Jesus the Unknown

Если мы это поймем, то сердце наше – размагниченная стрелка на компасе, снова намагнитится, дрогнет и обратится к магнитному северу, – царству Божию; снова почувствуем мы, что «близко, при дверях»: «не прейдет род сей, как все это будет», по непреложнейшему слову Господню:

небо и земля прейдут, но слова Мои не прейдут. (Мт. 24, 35).

Только бы не успокоиться на большой дороге, как дома, – в Церкви, как в Царстве.

Ищущий да не покоится… пока не найдет; а найдя, удивится;

удивившись, восцарствует; восцарствовав, упокоится».[565]

XXIII

Первые точки царства Божия теплятся уже и сейчас, как первые звезды в ночи.

Все, или почти все наше искусство – «Не-божественная Комедия», притча о царстве Не-божьем. Но если было в средние века и еще за много веков до христианства, в древних мистериях, иное искусство, то, может быть, и снова будет.

Иная Десятая Симфония иного Бетховена, может быть, восславит уже не древний хаос, а новый космос, новое небо и землю, – царство Божие.

Все, или почти все наше знание учит нас биться головой об стену, голую или обитую подушками, как в одиночной камере для буйных помешанных, – о «закон тождества» – смерти. Но если было иное знание, от Гераклита до Паскаля, ломающее стену, то, может быть, и снова будет.

В ночь самоубийства, уже с холодком пистолетного дула на виске, вспоминает бесноватый Кириллов «минуты вечной гармонии»; вспоминает и то, что понял в одну из них: почему Ангел Откровения «клянется Живущим во веки веков, что времени уже не будет» (10, б): «время исполнилось – кончилось»; наступила вечность – царство Божие.

Мальчик влюбленный еще не знает, но, может быть, узнает, выросши, что в благоухании розы – дыхании уст возлюбленной – есть уже райское веяние новой земли и нового неба – царства Божия.
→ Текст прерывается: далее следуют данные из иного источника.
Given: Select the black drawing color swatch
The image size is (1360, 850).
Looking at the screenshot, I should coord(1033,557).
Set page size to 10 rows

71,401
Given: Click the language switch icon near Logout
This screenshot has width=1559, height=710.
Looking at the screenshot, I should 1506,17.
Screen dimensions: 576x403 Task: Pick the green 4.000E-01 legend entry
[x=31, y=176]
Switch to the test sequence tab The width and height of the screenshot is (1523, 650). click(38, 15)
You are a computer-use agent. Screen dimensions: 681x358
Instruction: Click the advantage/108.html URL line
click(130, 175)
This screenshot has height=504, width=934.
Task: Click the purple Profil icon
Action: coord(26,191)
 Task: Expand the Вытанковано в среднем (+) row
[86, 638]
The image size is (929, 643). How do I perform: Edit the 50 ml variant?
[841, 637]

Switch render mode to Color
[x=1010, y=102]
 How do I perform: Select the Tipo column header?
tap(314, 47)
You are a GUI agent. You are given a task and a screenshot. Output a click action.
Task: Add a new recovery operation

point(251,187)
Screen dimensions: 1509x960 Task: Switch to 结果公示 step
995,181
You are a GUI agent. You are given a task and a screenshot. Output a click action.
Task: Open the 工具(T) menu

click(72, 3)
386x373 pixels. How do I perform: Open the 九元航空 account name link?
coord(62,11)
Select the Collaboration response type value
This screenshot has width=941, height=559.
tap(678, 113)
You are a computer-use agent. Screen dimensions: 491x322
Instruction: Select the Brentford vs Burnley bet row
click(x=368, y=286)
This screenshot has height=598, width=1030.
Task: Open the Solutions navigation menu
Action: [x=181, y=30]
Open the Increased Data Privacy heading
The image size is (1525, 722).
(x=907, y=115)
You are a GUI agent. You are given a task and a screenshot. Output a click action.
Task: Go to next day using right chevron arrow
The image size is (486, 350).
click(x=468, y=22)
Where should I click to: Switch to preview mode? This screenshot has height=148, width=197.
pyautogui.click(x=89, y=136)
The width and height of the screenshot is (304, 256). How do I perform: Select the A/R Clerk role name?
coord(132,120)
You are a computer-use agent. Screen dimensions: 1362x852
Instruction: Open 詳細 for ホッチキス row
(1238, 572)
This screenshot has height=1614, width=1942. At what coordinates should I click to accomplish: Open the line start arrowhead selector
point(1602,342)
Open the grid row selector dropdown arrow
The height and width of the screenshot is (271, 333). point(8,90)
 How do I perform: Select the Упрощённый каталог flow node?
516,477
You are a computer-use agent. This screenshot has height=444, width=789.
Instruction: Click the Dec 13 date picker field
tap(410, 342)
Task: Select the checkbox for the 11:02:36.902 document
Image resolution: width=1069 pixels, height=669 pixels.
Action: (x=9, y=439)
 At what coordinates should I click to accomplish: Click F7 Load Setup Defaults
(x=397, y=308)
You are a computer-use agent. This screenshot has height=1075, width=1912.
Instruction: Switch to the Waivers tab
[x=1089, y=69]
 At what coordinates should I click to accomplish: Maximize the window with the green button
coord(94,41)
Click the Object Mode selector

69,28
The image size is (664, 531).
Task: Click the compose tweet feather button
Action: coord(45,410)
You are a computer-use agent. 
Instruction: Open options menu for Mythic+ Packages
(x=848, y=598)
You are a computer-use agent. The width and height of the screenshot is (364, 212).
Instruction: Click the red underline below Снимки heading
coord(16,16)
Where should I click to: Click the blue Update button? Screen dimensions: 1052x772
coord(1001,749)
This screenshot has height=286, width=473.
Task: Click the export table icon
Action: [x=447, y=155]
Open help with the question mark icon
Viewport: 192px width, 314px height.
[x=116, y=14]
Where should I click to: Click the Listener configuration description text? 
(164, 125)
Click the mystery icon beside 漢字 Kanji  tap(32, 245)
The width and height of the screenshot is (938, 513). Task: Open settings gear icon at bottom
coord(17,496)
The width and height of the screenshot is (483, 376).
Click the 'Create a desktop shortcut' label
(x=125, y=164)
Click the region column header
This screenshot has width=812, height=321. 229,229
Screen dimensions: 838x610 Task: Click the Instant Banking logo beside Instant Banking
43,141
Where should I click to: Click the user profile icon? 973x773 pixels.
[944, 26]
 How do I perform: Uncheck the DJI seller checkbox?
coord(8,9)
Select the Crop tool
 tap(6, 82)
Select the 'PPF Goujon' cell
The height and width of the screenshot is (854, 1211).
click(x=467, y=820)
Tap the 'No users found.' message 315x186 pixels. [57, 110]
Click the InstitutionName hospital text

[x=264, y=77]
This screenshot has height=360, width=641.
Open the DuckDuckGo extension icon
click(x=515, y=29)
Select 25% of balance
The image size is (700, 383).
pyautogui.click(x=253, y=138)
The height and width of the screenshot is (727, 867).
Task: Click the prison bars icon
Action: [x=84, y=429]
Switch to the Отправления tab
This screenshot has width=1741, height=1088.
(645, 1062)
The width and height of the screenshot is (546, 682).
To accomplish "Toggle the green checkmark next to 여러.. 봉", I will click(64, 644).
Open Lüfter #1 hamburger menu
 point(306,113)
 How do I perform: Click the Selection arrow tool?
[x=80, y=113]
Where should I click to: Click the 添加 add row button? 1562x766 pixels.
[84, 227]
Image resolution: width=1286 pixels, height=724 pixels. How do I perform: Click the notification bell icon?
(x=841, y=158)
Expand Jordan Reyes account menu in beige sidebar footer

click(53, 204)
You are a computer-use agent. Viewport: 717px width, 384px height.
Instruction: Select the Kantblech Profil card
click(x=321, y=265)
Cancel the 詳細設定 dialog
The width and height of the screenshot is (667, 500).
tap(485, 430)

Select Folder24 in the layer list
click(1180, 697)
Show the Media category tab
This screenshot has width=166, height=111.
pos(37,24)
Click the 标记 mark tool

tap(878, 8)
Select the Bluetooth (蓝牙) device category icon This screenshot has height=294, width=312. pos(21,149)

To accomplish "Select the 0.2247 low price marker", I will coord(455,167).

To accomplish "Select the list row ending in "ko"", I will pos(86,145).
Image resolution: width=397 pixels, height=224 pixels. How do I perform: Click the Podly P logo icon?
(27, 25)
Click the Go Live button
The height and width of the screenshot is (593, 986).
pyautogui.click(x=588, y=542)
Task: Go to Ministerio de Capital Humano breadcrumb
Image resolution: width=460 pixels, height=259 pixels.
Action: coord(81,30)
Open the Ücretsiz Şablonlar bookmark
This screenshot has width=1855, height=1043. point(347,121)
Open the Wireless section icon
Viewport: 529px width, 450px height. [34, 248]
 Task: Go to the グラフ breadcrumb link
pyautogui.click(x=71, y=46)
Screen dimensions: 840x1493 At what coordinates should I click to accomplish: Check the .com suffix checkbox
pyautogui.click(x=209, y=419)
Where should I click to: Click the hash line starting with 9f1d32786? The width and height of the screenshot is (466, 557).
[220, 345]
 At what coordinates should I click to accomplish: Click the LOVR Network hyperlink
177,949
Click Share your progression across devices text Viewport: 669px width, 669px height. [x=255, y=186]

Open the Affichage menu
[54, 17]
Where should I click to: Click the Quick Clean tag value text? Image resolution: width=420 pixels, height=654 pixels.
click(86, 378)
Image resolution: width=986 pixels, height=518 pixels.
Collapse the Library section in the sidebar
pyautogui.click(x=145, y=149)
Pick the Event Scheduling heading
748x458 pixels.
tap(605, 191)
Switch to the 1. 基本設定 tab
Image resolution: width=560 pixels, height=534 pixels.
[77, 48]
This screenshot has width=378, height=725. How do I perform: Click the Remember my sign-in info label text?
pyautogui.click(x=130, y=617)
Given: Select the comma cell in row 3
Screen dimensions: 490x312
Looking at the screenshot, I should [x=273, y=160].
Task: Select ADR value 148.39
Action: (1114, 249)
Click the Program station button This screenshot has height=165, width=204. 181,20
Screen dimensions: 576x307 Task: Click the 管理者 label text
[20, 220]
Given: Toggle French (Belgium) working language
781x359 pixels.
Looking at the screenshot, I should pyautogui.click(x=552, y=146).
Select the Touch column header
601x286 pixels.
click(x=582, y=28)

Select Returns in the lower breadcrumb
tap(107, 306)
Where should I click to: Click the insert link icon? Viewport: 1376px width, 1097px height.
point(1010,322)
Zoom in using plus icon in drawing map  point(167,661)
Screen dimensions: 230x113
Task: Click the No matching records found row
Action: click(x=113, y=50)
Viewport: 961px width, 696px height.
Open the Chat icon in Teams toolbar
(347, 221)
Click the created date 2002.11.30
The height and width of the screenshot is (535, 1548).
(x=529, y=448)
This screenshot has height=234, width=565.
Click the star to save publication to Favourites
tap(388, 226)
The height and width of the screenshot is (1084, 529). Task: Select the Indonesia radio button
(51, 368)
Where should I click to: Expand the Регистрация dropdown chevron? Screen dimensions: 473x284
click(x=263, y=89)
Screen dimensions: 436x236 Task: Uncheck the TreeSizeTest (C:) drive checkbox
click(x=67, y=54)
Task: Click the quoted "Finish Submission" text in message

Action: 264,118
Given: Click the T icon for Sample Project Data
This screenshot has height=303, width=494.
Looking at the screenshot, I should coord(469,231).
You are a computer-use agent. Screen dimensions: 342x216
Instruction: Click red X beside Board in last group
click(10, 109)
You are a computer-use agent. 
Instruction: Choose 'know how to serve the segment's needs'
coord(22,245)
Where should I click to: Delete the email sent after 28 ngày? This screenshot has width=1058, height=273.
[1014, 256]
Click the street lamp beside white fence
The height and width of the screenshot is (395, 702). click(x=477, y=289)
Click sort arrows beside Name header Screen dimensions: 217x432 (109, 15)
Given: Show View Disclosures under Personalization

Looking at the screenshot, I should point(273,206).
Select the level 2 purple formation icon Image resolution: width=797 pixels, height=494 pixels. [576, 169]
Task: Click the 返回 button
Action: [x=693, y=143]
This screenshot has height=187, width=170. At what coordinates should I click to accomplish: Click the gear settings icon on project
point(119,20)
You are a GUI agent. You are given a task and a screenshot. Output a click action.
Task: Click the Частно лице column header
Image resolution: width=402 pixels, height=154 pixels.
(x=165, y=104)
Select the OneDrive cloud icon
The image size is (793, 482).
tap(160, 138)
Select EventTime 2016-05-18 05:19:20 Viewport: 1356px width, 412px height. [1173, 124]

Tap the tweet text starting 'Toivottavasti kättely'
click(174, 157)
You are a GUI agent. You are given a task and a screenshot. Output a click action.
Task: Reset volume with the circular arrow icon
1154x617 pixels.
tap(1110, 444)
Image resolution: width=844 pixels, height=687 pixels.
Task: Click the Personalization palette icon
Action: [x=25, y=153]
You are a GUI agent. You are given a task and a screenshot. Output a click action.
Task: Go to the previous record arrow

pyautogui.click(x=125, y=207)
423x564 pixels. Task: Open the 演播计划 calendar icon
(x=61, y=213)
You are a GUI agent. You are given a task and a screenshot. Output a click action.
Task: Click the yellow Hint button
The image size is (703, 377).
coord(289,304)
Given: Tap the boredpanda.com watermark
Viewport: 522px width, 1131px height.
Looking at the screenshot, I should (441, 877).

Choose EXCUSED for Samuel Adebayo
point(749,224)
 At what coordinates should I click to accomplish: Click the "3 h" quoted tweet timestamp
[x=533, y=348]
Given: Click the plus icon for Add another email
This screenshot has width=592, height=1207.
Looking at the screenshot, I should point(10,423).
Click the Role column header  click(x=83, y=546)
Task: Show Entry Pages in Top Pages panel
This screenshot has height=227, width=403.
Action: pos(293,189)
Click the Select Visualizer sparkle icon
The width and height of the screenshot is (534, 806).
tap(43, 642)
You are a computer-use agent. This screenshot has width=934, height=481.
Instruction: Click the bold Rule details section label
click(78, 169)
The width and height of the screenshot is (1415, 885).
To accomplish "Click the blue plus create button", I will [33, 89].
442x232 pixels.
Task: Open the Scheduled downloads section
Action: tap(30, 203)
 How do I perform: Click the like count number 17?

После изгнания, такого долгого, что мы успели в нем состариться, снова, может быть, вернемся мы в отчий дом; ранним утром откроем окно, всею грудью вдохнем росистую свежесть черемухи, такую знакомую, вчерашнюю, как будто чужбины вовсе не было; вслушаемся в райский щебет только что проснувшихся птиц; вглядимся в голубое, без единого облачка, небо, такое же далекое – близкое, как в самом раннем детстве, – и вдруг поймем, что значит:

все готово; приходите на брачный пир.

В длинном коридоре, с большими, полукруглыми, точно слуховыми окнами, такими высокими, что видно в них только небо, в старинном, желтом, с белыми колоннами, времен Александровых, дворцовом флигеле на Елагином острове, где я родился, – вечные, милые, райские, зеленые, с золотом, фарфоровые чашечки, с утренним, холодным молоком: видел ли я их наяву или во сне, не знаю; знаю только, что когда-нибудь увижу опять, и они помогут мне «обратиться», стать, как дитя, чтобы войти в царство Божие.

XXIV

Бедный Афанасий Иванович! Когда умерла Пульхерия Ивановна, лучше бы и ему умереть с нею, чем пять лет мучиться так, что на него было жалко смотреть.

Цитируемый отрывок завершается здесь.